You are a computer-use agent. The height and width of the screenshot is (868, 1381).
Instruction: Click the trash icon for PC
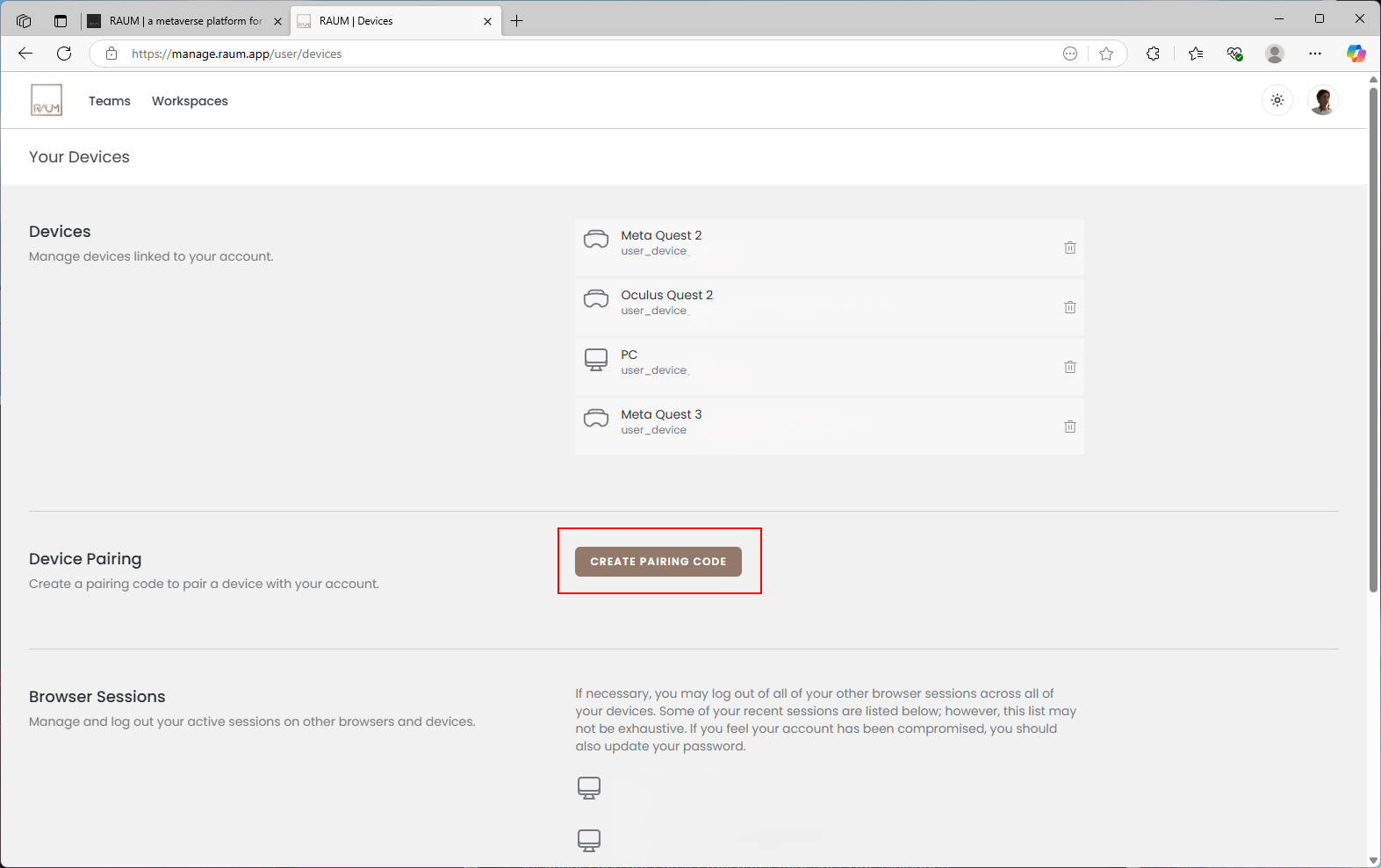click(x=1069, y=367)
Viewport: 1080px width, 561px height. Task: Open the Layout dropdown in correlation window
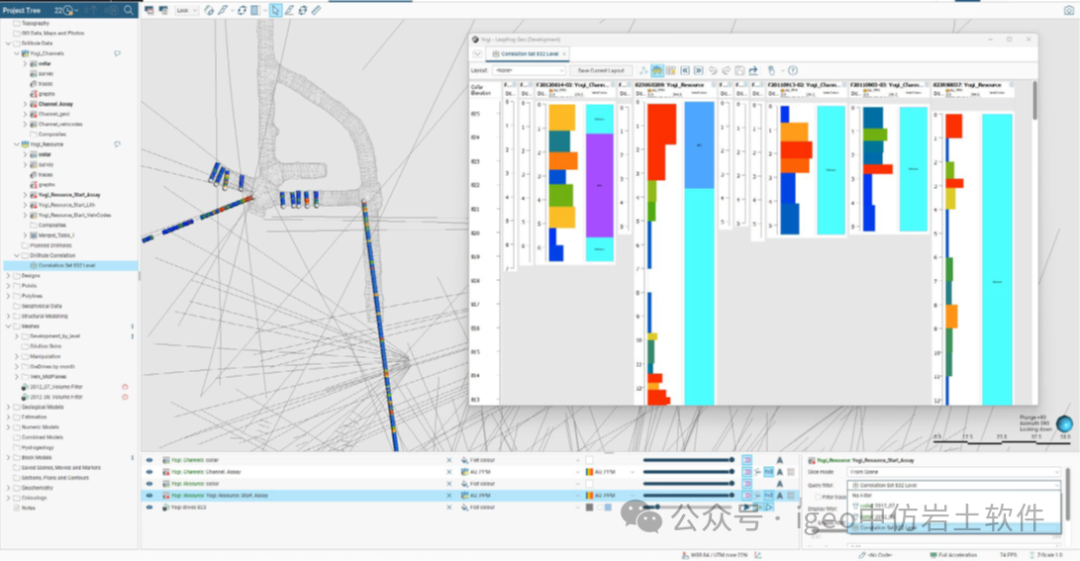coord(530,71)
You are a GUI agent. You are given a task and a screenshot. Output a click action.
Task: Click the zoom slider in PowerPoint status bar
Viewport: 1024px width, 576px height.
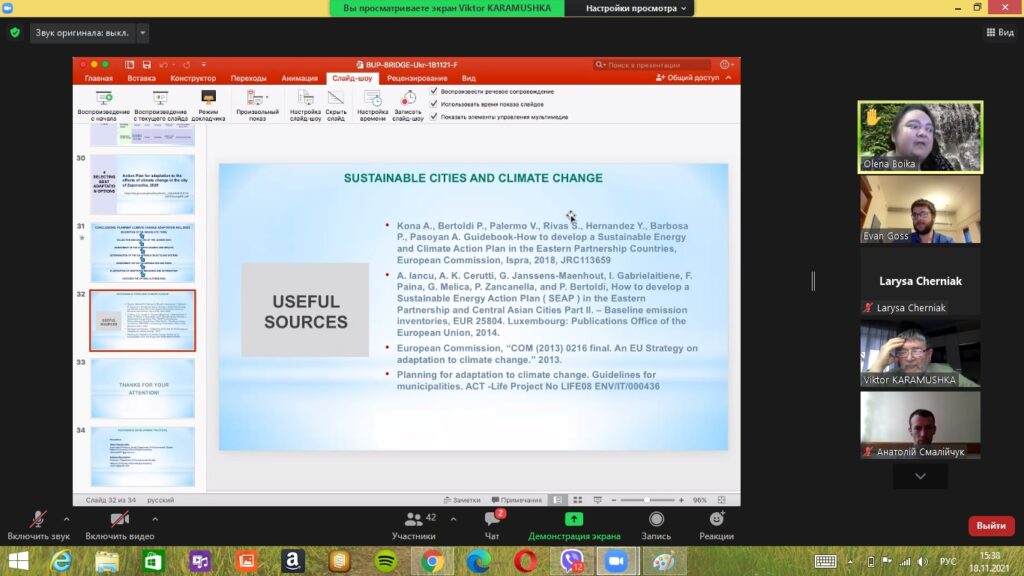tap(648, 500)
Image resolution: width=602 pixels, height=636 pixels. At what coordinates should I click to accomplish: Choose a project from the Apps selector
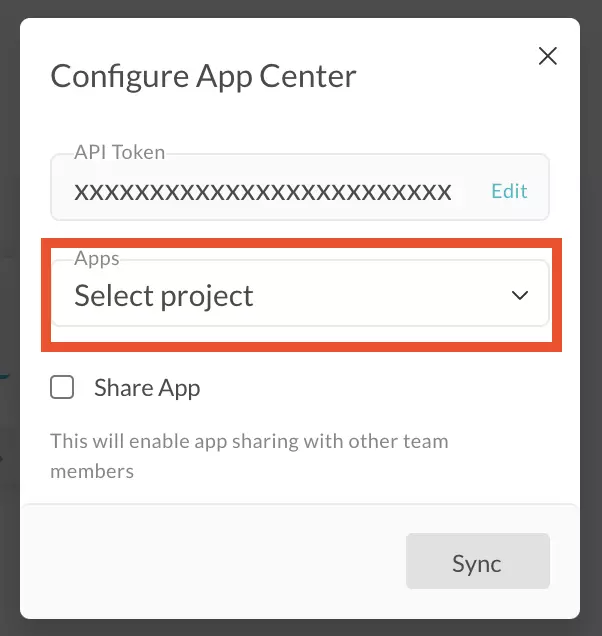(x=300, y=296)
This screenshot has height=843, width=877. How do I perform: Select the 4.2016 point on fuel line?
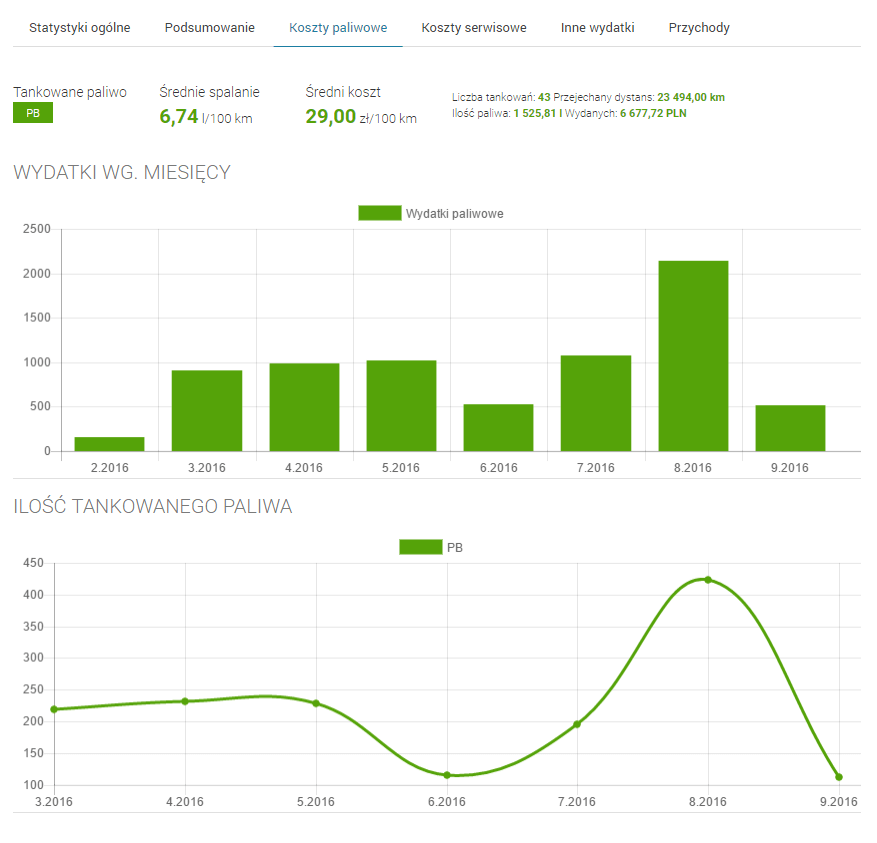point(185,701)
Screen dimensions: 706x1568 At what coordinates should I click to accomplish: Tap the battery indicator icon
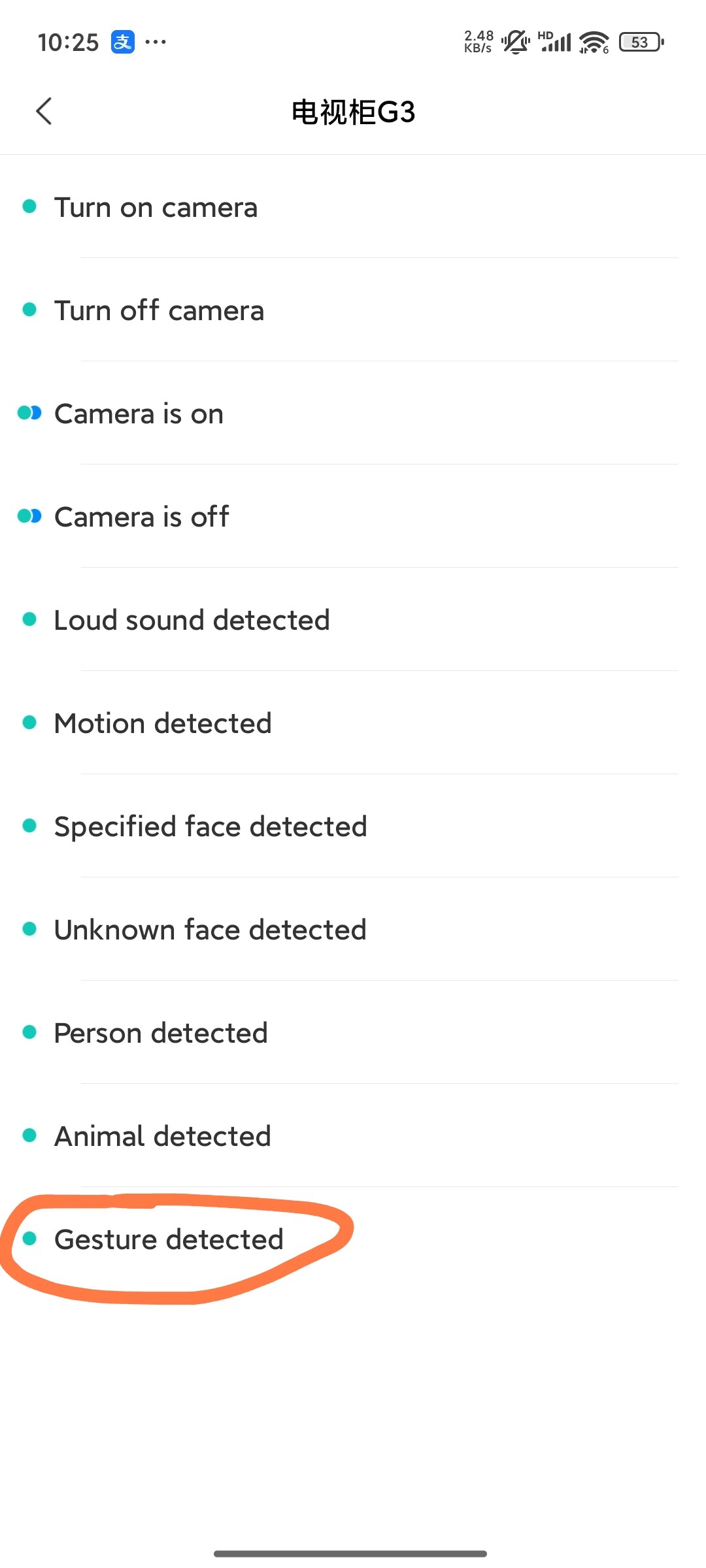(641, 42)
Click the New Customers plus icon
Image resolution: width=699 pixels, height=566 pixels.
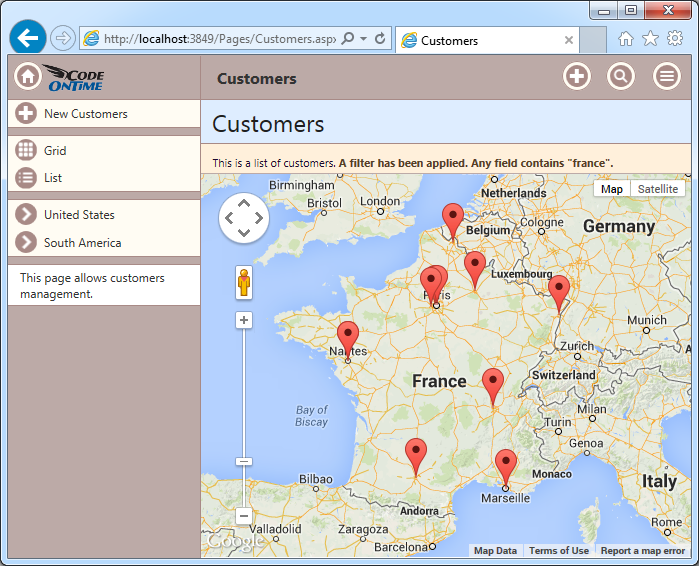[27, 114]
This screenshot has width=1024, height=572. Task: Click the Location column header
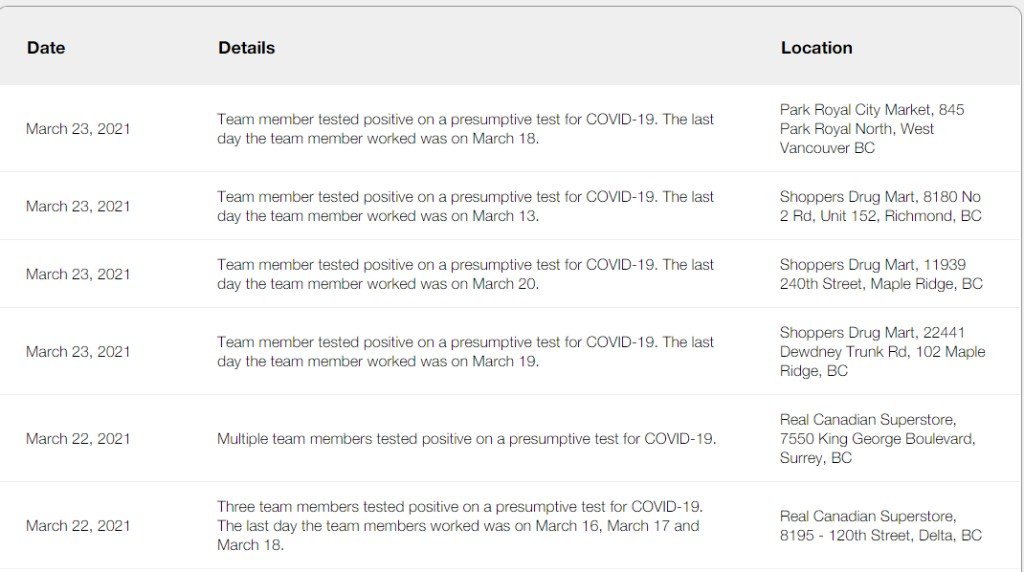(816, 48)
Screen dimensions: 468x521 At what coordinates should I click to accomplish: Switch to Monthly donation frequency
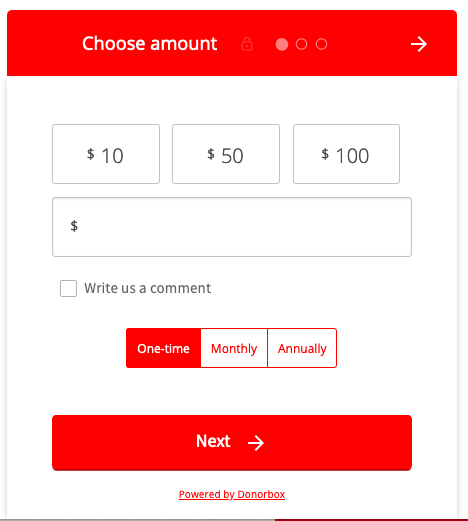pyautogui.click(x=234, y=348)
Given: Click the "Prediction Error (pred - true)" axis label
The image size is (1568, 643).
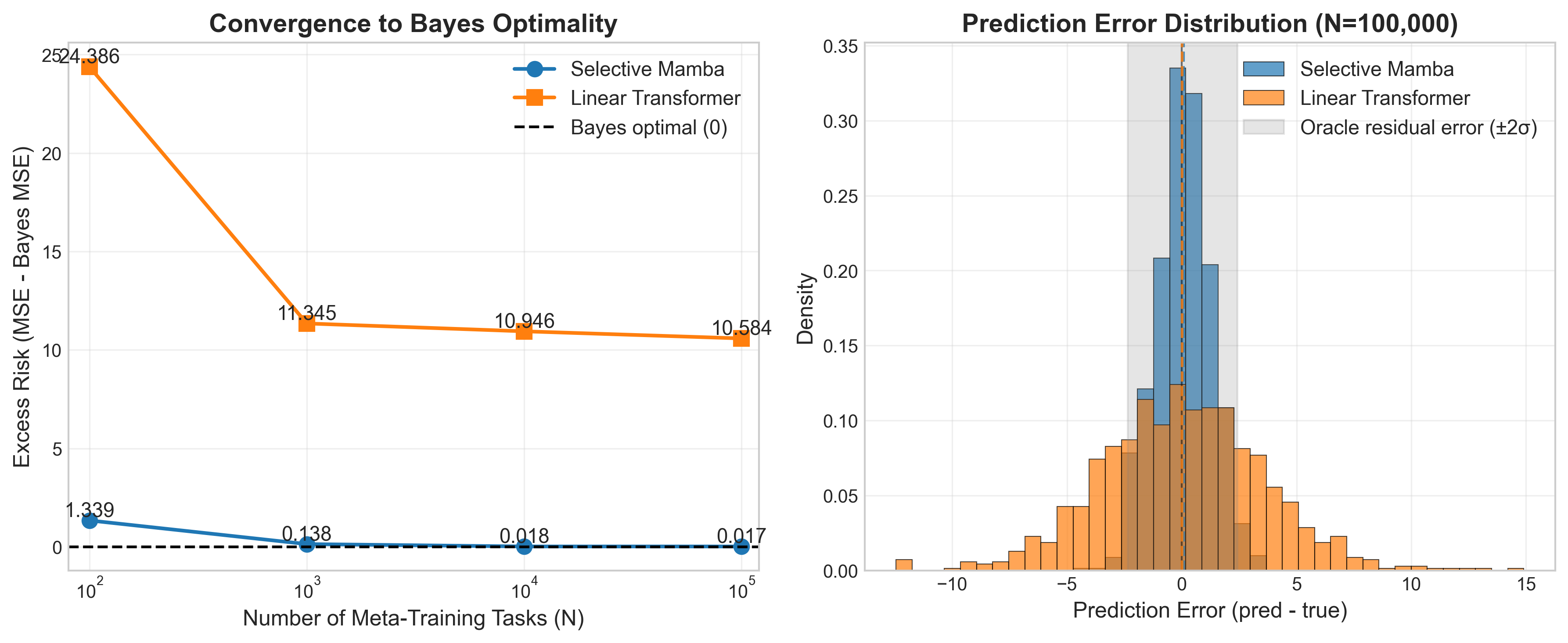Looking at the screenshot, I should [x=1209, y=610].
□ □ □ □
ABOUT THIS EXERCISE = Starting at the line containing "Screen dimensions: 468x521" and stopping at the line containing "Given: Click the", output every line above exactly, both ends included, with pictures omitted.

EXPECTED ANSWER =
Screen dimensions: 468x521 At what coordinates should I click to accomplish: Switch to Monthly donation frequency
pyautogui.click(x=234, y=348)
Given: Click the "Prediction Error (pred - true)" axis label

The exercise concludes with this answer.